Studio album by Ghost
- Released: January 23, 2007
- Recorded: 2004–2006
- Genre: Neo-psychedelia Experimental rock
- Length: 62:27
- Label: Drag City

Ghost chronology
| Hypnotic Underworld (2005) | In Stormy Nights (2007) | Overture: Live in Nippon Yusen Soko 2006 (2007) |

= In Stormy Nights =

2007 studio album by Ghost

In Stormy Nights is the final studio album by the Japanese band Ghost. It was released by Drag City on January 23, 2007.

==Track listing==
The CD and LP releases of the album have slightly different track listings. These are as follows:

===CD track listing===

| No. | Title | Length |
|---|---|---|
| 1. | "Motherly Bluster" | 5:19 |
| 2. | "Hemicyclic Anthelion" | 28:05 |
| 3. | "Water Door Yellow Gate" | 5:56 |
| 4. | "Gareki No Toshi" | 7:50 |
| 5. | "Caledonia (Cromagnon cover) " | 5:34 |
| 6. | "Grisaille" | 9:43 |

===LP track listing===
- Side one
1. "Hemicyclic Anthelion"
- Side two
2. "Water Door Yellow Gate"
3. "Gareki No Toshi"
- Side three
4. "Caledonia"
5. "Motherly Bluster"
6. "Grisaille"
- Side four
7. "Caledonia (Sing Together Mix)" (bonus track, 45 rpm)

==Personnel==
The following people contributed to In Stormy Nights:
- Musicians
- Masaki Batoh – vocals, acoustic guitar, Springer
- Michio Kurihara – electric guitar
- Taishi Takizawa – saxophone, flute, vibraphone, etc.
- Kazuo Ogino – piano, analogue synthesizer, kaval, gaita, tenor recorder
- Takuyuki Moriya – contrabass
- Junzo Tateiwa – frame drums, cymbals, timpani, tabla, etc.
- Technical
- Taishi Takizawa – producer
- Satoru Fujii – recording, mixing, mastering
- Michiru Tawa – assistant engineer

==Reception==

In Stormy Nights has received mostly positive reviews from critics. The album currently has a 76 out of 100 rating on the review aggregate site Metacritic, which indicates "generally favorable reviews".

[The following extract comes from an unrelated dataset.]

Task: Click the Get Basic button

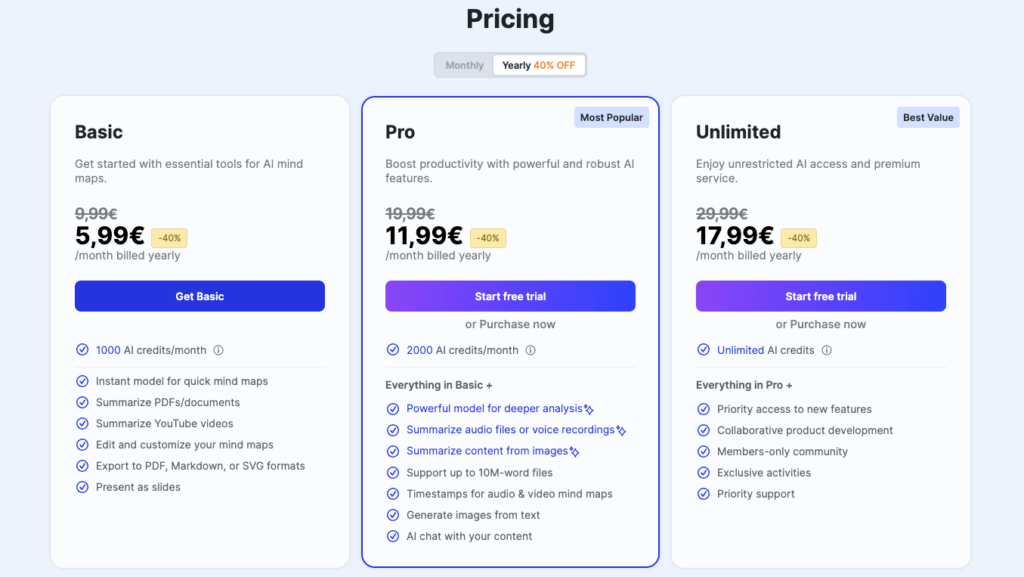Action: coord(200,296)
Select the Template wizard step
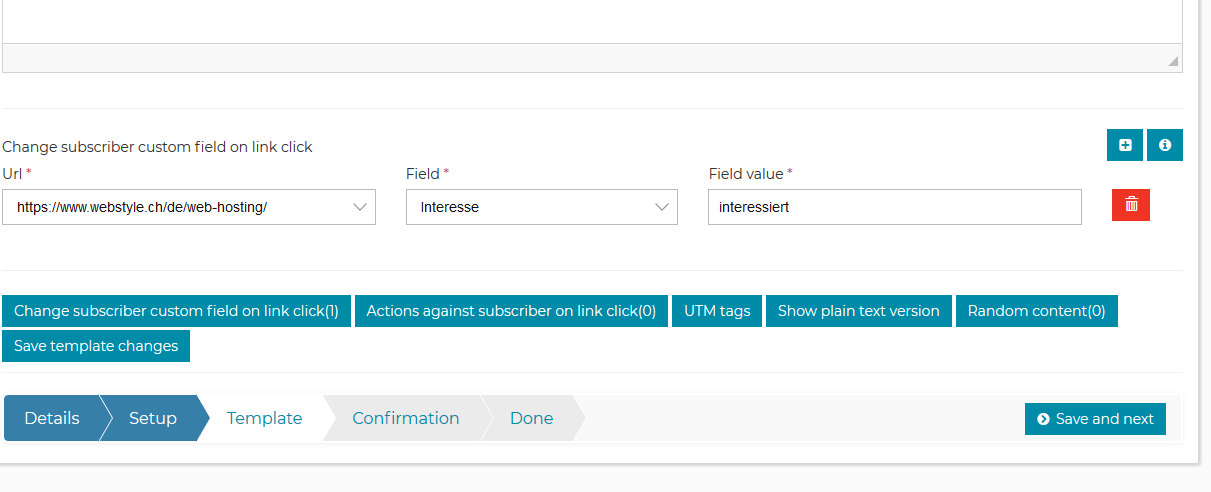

Reviewer Matthew Murphy of Pitchfork Media gave the album an 8.0/10, writing "And though In Stormy Nights... can hardly be said to be a perfect work, one has to admire and celebrate Ghost's determination never to step in the same river twice." In another positive review, Allmusic's Thom Jurek called the album "A work of absolute beauty, chaos, seductive darkness and cosmic light." Andrew Gaerig of Stylus Magazine gave the album a B+, writing that In Stormy Nights "is easily their most unhinged, aggressive record; they make a show of steamrolling their subtler instincts."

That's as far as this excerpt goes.